> _What this task involves_:
Using the records below, give again exactly the lines from the line that contains "Where should I click to: Click the S2" through the line that contains "Click the padlock", both ends included, and only those.

> _Supplied material_:
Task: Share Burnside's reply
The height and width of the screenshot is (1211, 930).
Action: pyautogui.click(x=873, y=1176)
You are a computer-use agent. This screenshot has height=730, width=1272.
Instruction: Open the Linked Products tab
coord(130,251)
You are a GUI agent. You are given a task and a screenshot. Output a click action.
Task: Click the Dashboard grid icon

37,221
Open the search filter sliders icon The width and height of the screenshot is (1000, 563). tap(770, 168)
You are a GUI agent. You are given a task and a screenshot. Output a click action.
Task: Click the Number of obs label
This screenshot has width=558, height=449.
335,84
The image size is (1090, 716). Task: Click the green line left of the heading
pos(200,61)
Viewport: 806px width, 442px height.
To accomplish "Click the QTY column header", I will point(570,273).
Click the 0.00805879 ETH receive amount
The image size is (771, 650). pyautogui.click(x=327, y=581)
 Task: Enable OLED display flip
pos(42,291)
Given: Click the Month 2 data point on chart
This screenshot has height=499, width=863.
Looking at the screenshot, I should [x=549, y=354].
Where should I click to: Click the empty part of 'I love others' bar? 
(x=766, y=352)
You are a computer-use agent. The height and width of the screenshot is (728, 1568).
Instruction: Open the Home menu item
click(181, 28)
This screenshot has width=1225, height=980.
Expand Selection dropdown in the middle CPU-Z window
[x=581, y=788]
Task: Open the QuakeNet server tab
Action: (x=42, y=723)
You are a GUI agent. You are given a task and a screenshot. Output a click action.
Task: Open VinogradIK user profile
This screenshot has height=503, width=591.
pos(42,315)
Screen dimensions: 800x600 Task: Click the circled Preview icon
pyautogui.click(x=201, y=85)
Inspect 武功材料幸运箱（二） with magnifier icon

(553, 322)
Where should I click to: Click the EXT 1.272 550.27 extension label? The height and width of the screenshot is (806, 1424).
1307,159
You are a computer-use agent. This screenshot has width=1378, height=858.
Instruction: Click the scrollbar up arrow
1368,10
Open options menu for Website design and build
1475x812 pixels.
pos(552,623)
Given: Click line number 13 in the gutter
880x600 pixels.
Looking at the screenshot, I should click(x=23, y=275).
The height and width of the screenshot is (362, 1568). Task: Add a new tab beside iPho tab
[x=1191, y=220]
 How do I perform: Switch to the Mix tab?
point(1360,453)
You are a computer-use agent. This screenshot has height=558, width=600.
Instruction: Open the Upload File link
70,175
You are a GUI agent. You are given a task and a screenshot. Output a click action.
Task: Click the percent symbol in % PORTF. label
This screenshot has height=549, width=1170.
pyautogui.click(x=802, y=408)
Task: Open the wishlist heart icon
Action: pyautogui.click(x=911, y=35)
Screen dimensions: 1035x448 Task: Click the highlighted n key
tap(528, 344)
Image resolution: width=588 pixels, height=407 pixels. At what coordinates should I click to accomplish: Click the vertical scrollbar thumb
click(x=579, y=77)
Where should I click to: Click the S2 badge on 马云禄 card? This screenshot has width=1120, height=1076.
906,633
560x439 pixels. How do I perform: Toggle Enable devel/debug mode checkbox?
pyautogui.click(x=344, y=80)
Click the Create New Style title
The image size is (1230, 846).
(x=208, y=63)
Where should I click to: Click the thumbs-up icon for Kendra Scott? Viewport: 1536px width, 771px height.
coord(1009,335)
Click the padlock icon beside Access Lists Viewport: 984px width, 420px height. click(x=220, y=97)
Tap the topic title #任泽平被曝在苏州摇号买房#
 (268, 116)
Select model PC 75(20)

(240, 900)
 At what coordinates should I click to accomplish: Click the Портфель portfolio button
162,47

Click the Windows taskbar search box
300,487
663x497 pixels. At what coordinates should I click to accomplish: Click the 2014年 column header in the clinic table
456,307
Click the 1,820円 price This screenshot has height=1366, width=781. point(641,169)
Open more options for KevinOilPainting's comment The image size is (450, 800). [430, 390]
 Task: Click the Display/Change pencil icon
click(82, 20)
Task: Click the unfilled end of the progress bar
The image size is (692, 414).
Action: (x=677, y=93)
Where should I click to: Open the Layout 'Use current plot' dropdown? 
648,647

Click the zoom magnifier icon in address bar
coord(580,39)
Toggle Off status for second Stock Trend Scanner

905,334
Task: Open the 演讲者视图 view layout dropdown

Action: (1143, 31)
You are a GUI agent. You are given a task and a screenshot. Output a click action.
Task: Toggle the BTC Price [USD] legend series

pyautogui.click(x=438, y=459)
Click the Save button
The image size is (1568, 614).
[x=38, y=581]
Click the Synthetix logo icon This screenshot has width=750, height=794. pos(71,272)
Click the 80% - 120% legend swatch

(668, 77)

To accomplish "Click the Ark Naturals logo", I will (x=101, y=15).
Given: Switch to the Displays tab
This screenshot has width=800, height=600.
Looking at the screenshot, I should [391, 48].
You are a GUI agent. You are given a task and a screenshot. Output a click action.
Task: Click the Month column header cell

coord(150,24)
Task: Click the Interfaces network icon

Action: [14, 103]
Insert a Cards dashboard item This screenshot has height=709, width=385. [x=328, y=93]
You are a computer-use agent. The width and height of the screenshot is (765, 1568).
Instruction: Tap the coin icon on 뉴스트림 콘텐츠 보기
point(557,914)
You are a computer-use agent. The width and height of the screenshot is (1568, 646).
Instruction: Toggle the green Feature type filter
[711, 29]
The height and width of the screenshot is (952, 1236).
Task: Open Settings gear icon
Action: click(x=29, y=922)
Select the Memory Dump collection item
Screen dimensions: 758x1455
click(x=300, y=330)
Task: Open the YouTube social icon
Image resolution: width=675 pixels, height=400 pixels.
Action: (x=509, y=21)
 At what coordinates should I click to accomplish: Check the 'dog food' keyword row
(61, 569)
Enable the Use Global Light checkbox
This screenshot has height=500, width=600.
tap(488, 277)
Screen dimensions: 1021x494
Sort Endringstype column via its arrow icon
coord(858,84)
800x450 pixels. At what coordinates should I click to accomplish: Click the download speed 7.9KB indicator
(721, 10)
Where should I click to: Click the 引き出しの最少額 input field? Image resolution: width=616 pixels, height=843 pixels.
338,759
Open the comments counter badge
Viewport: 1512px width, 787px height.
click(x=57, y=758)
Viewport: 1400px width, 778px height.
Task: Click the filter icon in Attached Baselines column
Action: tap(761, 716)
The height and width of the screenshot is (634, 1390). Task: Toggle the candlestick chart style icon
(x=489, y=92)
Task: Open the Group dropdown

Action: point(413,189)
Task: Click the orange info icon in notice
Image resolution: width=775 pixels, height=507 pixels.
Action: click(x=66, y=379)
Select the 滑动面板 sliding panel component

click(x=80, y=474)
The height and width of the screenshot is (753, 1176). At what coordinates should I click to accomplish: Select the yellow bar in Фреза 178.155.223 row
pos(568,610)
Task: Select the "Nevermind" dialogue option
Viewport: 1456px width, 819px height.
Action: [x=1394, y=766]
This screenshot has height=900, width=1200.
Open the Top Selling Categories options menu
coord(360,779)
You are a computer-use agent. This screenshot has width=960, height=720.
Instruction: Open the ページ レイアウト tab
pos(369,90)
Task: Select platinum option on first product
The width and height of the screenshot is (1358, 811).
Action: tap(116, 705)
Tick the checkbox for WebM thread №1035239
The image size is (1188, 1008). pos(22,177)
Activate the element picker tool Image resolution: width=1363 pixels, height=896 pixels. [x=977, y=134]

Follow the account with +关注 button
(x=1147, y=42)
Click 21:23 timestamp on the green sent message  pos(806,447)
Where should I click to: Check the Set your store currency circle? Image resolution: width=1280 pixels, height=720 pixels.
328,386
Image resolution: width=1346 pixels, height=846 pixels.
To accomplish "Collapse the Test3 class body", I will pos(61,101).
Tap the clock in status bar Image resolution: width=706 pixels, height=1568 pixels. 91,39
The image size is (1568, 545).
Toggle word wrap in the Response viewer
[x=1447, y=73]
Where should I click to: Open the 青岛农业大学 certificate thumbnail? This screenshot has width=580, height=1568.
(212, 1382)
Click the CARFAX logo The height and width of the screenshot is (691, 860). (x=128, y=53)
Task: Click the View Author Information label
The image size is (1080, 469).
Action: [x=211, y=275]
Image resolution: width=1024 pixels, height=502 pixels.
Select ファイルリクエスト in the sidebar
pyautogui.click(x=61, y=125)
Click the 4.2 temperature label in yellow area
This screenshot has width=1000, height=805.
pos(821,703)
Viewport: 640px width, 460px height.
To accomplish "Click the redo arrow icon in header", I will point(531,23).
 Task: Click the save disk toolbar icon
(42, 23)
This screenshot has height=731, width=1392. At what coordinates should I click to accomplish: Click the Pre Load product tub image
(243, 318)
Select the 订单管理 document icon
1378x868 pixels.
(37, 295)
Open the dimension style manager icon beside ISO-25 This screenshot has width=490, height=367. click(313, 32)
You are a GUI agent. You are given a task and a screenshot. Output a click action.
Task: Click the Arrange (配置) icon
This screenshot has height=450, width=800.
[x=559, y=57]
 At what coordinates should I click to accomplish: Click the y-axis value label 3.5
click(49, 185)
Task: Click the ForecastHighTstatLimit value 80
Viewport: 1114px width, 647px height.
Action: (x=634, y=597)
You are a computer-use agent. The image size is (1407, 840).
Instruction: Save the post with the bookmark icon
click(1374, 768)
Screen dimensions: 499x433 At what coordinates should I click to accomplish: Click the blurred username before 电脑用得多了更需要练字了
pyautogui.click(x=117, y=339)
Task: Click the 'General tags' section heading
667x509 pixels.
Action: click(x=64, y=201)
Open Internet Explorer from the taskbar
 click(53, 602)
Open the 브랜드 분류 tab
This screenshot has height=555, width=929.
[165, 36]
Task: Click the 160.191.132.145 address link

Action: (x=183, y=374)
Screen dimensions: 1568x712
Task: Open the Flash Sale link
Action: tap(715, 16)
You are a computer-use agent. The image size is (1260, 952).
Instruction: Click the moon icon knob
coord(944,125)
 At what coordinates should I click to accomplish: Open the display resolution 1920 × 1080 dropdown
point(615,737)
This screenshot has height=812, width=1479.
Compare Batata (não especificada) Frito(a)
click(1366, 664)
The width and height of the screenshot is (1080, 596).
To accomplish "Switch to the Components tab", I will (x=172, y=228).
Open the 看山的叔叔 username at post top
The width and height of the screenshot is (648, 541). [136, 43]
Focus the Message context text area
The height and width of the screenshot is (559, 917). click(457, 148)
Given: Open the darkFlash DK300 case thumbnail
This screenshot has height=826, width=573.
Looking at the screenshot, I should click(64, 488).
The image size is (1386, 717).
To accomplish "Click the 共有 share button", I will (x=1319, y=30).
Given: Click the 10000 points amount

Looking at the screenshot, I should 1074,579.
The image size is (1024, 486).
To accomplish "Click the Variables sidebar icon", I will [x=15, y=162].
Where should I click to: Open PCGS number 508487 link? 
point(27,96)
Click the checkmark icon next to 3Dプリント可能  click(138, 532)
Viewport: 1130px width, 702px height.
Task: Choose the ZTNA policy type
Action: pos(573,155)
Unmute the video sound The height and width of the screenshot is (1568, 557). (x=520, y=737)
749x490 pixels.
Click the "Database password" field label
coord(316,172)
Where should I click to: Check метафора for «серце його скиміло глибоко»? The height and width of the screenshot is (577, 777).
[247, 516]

> _Task solution_:
Where should I click to: Click the S2 badge on 马云禄 card? This screenshot has width=1120, height=1076.
906,633
560x439 pixels. How do I perform: Toggle Enable devel/debug mode checkbox?
pyautogui.click(x=344, y=80)
Click the Create New Style title
The image size is (1230, 846).
(x=208, y=63)
Where should I click to: Click the thumbs-up icon for Kendra Scott? Viewport: 1536px width, 771px height.
coord(1009,335)
Click the padlock icon beside Access Lists Viewport: 984px width, 420px height. click(x=220, y=97)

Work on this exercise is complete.